#### [About this task]
After locating the line that contains "Select the Magnifier" in the records below, write out exactly that line and each line after it through the one that contains "Instruction: Open the", and nothing else.

#### [Given data]
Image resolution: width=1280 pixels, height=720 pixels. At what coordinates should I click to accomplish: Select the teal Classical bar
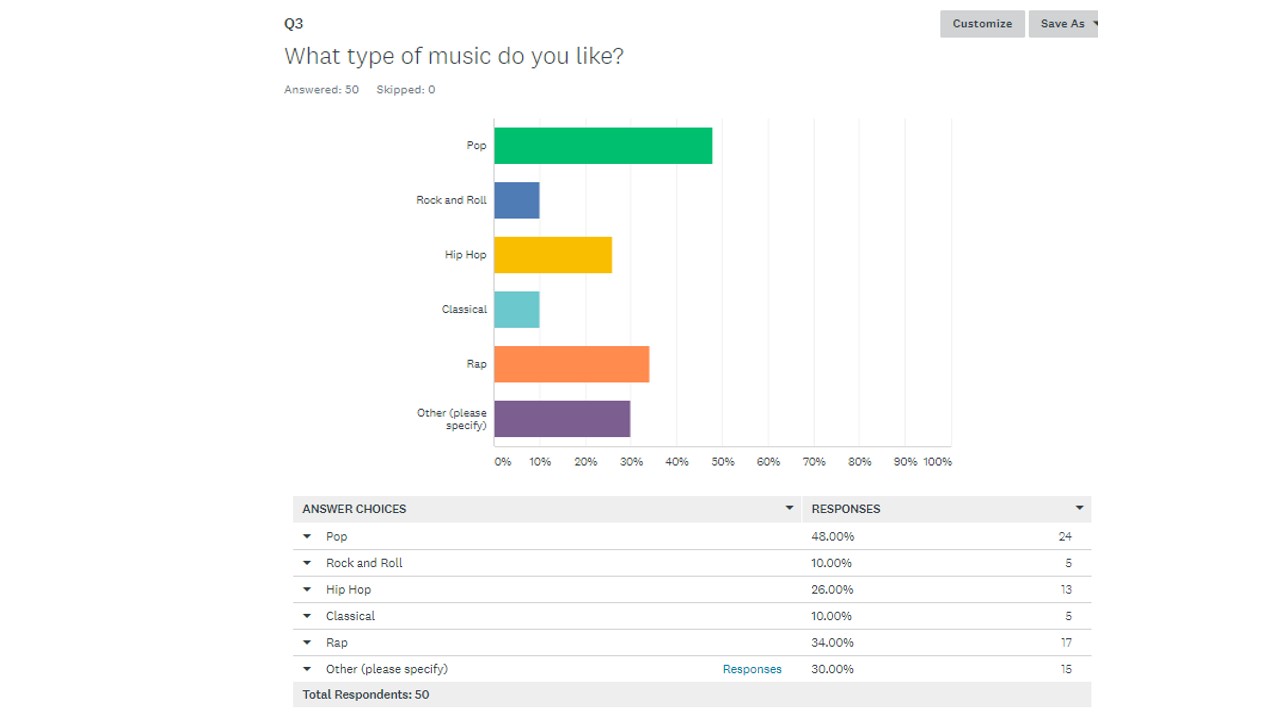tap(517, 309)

* * *

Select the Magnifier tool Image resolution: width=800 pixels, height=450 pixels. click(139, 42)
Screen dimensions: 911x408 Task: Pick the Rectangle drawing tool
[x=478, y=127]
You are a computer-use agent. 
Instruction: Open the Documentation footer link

#### [Answer space]
Select the Magnifier tool Image resolution: width=800 pixels, height=450 pixels. click(139, 42)
Screen dimensions: 911x408 Task: Pick the Rectangle drawing tool
[x=478, y=127]
You are a computer-use agent. 
Instruction: Open the Documentation footer link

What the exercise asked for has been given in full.